▽

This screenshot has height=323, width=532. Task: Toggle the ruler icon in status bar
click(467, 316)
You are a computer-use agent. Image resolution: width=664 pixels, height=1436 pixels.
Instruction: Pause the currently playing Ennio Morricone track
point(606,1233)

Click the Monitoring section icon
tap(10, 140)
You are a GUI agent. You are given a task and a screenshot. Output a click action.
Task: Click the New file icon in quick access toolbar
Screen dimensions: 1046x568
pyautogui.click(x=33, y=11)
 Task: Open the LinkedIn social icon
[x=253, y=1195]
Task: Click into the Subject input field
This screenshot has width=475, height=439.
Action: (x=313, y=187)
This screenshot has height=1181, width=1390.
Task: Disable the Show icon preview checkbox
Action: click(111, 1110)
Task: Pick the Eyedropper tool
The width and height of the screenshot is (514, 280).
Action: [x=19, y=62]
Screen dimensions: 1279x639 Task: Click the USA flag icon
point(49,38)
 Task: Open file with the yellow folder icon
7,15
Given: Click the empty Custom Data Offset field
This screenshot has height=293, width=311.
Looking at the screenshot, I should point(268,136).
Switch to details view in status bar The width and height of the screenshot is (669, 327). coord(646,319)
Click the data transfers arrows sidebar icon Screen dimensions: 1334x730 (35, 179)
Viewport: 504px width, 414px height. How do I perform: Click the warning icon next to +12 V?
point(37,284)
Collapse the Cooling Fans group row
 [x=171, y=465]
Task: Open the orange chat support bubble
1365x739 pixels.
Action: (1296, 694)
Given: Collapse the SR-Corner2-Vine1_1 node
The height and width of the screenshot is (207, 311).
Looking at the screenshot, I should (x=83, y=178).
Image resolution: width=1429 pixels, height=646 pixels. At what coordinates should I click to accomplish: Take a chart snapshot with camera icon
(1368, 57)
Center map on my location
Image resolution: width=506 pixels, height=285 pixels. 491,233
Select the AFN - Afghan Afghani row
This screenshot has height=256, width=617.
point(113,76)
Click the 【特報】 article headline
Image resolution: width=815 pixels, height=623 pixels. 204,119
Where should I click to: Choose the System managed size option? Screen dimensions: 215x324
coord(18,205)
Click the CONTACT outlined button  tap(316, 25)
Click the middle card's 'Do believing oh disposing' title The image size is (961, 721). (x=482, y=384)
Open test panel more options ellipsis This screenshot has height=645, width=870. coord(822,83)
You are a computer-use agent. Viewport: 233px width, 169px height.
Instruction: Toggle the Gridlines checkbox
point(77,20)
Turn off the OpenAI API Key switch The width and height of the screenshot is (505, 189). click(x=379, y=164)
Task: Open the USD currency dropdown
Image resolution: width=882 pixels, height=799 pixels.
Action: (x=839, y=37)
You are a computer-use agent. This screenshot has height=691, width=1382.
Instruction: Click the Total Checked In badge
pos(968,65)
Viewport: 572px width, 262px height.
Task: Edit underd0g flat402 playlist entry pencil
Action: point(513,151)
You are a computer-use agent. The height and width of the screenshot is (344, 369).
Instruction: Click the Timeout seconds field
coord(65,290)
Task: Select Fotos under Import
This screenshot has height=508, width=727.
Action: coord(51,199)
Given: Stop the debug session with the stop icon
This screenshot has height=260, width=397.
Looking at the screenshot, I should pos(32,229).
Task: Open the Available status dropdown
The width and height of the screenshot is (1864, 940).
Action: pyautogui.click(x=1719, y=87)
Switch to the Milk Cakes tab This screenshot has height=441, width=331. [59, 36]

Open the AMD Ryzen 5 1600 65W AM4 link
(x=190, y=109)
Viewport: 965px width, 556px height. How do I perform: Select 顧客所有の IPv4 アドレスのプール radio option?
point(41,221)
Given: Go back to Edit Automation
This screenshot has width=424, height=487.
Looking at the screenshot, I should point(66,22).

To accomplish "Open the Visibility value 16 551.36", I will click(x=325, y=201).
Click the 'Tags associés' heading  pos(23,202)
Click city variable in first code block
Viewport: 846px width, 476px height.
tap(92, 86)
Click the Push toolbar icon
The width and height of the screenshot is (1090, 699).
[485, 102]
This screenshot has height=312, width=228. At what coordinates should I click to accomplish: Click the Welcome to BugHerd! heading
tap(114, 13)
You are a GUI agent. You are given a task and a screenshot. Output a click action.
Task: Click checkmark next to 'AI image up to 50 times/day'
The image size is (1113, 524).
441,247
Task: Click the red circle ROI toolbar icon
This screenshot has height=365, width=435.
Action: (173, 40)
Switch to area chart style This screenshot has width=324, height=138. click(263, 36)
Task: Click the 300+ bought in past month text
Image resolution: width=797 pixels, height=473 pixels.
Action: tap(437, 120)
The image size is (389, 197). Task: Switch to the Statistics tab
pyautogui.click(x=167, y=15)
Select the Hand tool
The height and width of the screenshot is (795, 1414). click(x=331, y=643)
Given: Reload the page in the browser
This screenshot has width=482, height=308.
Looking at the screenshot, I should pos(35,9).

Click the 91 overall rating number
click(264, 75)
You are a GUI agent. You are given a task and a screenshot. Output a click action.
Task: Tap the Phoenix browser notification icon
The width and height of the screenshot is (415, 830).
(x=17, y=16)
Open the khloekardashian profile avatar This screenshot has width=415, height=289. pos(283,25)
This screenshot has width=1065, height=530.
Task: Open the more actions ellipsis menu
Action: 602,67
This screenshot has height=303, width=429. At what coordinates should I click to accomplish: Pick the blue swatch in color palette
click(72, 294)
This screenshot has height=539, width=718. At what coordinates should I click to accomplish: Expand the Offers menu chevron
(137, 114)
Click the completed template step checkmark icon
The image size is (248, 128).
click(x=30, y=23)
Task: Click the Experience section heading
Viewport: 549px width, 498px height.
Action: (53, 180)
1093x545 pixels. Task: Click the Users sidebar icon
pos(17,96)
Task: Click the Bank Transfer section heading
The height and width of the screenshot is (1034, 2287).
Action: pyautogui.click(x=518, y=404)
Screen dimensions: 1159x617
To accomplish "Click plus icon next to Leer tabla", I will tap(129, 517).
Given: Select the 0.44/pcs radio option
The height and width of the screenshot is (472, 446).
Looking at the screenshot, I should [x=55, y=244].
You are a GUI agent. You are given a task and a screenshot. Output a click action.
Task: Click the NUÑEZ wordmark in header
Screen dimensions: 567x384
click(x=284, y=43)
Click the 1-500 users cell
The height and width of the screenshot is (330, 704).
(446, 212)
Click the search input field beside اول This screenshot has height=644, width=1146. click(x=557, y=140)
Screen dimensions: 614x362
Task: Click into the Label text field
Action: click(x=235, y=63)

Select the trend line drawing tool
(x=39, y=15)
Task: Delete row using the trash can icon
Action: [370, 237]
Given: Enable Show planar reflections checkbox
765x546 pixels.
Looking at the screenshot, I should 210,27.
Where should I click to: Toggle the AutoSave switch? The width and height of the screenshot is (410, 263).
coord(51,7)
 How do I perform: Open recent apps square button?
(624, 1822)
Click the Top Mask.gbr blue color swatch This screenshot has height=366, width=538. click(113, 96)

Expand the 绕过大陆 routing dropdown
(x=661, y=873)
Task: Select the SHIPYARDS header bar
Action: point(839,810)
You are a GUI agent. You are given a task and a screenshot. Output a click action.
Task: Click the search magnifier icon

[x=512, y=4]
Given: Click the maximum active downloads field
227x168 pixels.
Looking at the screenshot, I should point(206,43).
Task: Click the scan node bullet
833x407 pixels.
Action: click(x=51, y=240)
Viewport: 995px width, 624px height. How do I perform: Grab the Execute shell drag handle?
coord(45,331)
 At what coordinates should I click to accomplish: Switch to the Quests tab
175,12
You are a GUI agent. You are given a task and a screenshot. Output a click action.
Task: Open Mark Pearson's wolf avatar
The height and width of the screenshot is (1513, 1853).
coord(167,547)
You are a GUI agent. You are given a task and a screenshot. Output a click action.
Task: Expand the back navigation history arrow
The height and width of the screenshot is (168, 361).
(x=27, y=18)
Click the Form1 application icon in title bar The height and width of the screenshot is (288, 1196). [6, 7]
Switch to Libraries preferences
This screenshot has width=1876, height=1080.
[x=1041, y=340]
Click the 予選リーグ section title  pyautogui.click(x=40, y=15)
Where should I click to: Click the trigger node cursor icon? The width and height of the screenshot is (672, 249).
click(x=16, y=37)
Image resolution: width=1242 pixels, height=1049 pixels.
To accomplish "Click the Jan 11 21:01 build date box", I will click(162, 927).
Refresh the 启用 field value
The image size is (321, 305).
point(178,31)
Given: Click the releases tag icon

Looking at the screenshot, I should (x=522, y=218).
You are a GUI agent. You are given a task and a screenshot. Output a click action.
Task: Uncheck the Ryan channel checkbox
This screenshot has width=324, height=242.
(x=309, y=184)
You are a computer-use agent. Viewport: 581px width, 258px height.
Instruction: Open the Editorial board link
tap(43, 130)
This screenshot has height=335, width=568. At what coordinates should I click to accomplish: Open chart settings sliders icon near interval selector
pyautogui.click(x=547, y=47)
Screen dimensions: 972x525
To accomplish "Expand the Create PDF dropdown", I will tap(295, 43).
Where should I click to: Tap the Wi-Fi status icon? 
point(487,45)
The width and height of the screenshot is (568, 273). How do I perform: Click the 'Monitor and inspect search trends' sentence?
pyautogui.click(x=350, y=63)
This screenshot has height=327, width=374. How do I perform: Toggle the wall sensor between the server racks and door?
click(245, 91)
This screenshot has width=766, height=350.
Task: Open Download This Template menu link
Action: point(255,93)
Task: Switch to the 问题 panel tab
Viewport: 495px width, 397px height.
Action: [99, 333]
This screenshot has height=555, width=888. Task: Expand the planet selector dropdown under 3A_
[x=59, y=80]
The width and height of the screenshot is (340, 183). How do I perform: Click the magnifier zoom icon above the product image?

△

• _TASK INSTRUCTIONS_
What the task asks for is a word-for-word repeat of the lines above, from the first through the one containing "Task: Click the New".

• _EXERCISE ANSWER_
This screenshot has height=323, width=532. Task: Toggle the ruler icon in status bar
click(467, 316)
You are a computer-use agent. Image resolution: width=664 pixels, height=1436 pixels.
Instruction: Pause the currently playing Ennio Morricone track
point(606,1233)

Click the Monitoring section icon
tap(10, 140)
You are a GUI agent. You are given a task and a screenshot. Output a click action.
Task: Click the New file icon in quick access toolbar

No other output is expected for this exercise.